Но и этот, последний, “беловой”, вариант, дойдя до мотива мольбы за “злобного поэта”, остается незавершенным. Что-то продолжало мешать; что-то было “не то”.
12
Высказывания Пушкина о своем творческом процессе порой шокируют. В октябре 1824 года он писал Вяземскому, что “Цыганы” ему “опротивели”; сообщая о том, что окончил поэму, он добавляет чрезвычайно живописную, в печати немыслимую, метафору. В сентябре 1831 года, тоже Вяземскому: “...На днях испразнился сказкой в тысячу стихов (это о „Салтане”.— В. Н. ), другая в брюхе бурчит”.
Но вот о чем — без всякого юмора. О “Полтаве”, с ее “отвратительным предметом”, Мазепой (которого оправдывал, в споре с автором “Полтавы”, автор “Конрада Валленрода”), вызывающим у Пушкина ужас: “ни одного доброго, благосклонного чувства! Ни одной утешительной черты!.. „Полтаву” написал я в несколько дней, долее не мог бы ею заниматься и бросил бы все” (“Опровержение на критики”, 1830). Это признание необычайно важно для понимания как “устройства” души Пушкина — с его наружным “задором цинизма” (П. Бартенев) и брутальной, для сторонних, репутацией, — так и основ его художественного мышления. В этом признании — ужас “сына гармонии”, чей гений, призванный, по Блоку, освобождать звуки мира из “безначальной стихии”, подчас изнемогает, погружаясь в те “бездонные глубины духа, где человек — по Блоку же — перестает быть человеком”, где лишь бушевание стихий, которые надо привести в гармонию.
Так не с подобным ли чем-то этому “древнему хаосу” (Тютчев) он столкнулся в глубине собственной души? С момента прочтения стихов Мицкевича прошел год, и весь год он глядел в бездну собственных душевных стихий, и его гармонический гений, его призванный творить дух пытался совладать с ними, укротить их и другого способа, кроме стихов, не находил. В сущности, все попытки написать “ответ” шли от неотступной потребности привести в гармонию собственные чувства, согласить душу с духом. Но стихи были “согласны с чувствами души” (“Приметы”, 1829) и не очень-то слушались; чувства гнева, обиды, оскорбленной чести — и не в последнюю очередь морального превосходства — не желали повиноваться; хотя со временем он стал лучше слышать в “знакомом голосе” своего оскорбителя стон узника, не только от оков страдающего, но и от собственных страстей, с ужасом глядящего в их бездну.

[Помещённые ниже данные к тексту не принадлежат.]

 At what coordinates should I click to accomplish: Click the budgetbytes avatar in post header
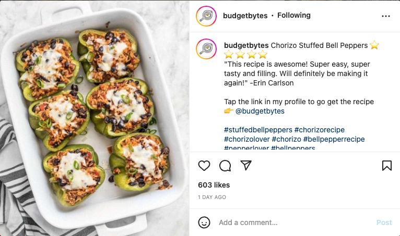(206, 16)
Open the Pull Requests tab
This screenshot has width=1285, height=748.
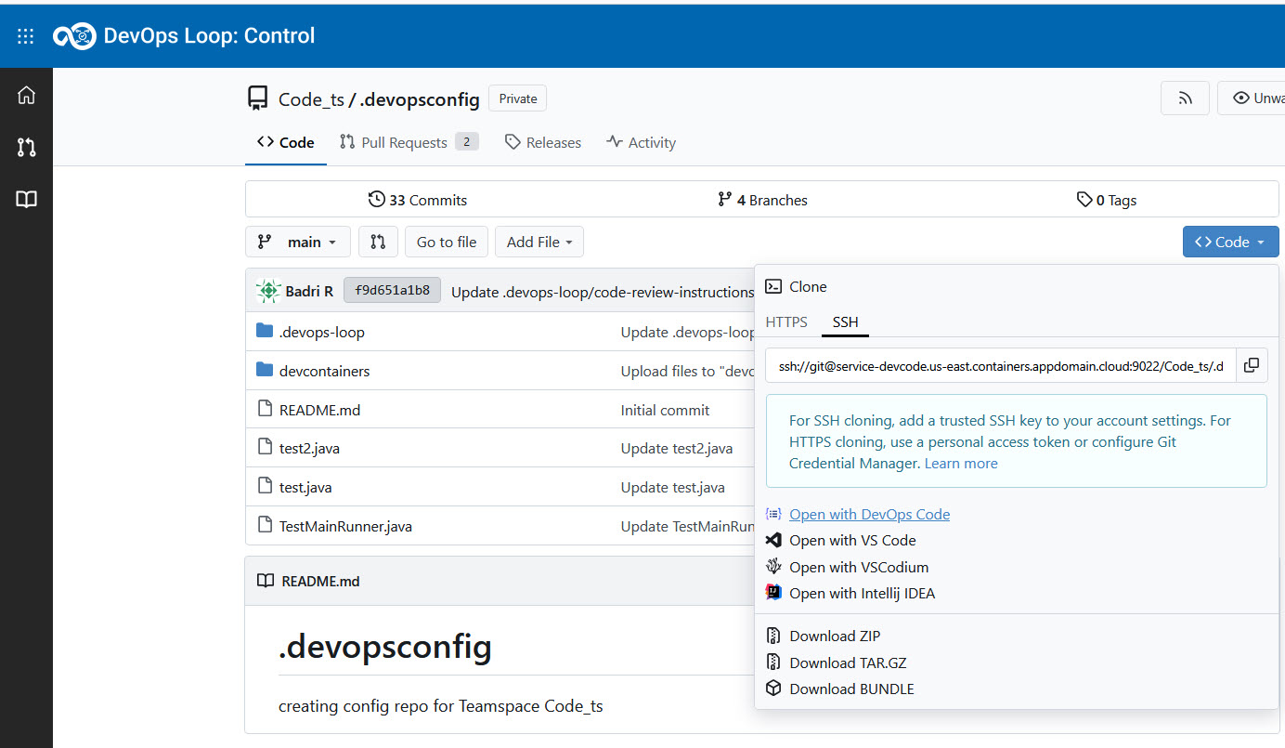coord(408,142)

Он должен был в конце концов это услышать: на исходе прошлого, 1833 года он и сам (“Не дай мне Бог сойти с ума...”) вообразил себя безумцем, который на воле “глядел бы, счастья полн, / В пустые небеса” (так одержимый злым духом Конрад угрожает опустошить небо, свергнув Творца), узником, посаженным “на цепь”, не слышащим — da una prigione, из темницы, тюрьмы, — “голос яркий соловья” (по Мицкевичу — “короля пения”), внимающим лишь “визг да звон оков”.

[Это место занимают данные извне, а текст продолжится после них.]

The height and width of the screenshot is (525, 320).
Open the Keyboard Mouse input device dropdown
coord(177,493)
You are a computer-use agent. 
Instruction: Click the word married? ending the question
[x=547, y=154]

“На севере он гостем был невольным”, — писал Пушкин о Мицкевиче, чувствуя тему узничества как главную тему польского собрата; но неволя, писал Вяземский в 1822 году в “Сыне Отечества”, была Музою-вдохновительницею нашего времени — и вслед за “Шильонским узником” Байрона называл первую русскую романтическую поэму — “Кавказского пленника”, с которой, наряду с “Братьями разбойниками”, началась у Пушкина тема узничества, разразившаяся почти рыданием в “Не дай мне Бог...”.

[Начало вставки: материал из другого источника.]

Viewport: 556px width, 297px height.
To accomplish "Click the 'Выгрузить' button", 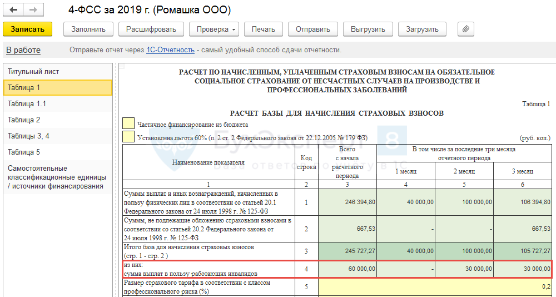I will pos(368,29).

Он не мог не услышать, не вспомнить и многого другого — как неведомого для нас, так и внятного.
Да, Конрада в “Импровизации” искушает злой дух, заставляющий говорить не своим голосом, и самого Мицкевича во время его импровизаций “терзал” “какой-то дух” — но не Пушкин ли писал в “Разговоре книгопродавца с поэтом”: “Какой-то демон обладал / Моими играми, досугом... Мне звуки дивные шептал, / И тяжким, пламенным недугом / Была полна моя глава...”?
Мицкевич импровизировал на “чужие” сюжеты, говорил “чужими” голосами — излишне распространяться как о том, сколько чужих сюжетов использовал Пушкин, сколь бесчисленны его заимствования, так и о том, почему его называли “Протеем”.
Говорили, что Мицкевич излишне терпим в личных отношениях с русскими, — но не Пушкину ли писал примерно тогда же Вяземский: “Не стыдно ли тебе, пакостнику, обедать у Булгарина?”
Мицкевич был в России насторожен, подозрителен, сжат, как пружина, — о том же самом времени напишет Пушкин в 1835 году (год “Египетских ночей”): “всяк предо мной / Казался мне изменник или враг” (“...Вновь я посетил...”, черновик).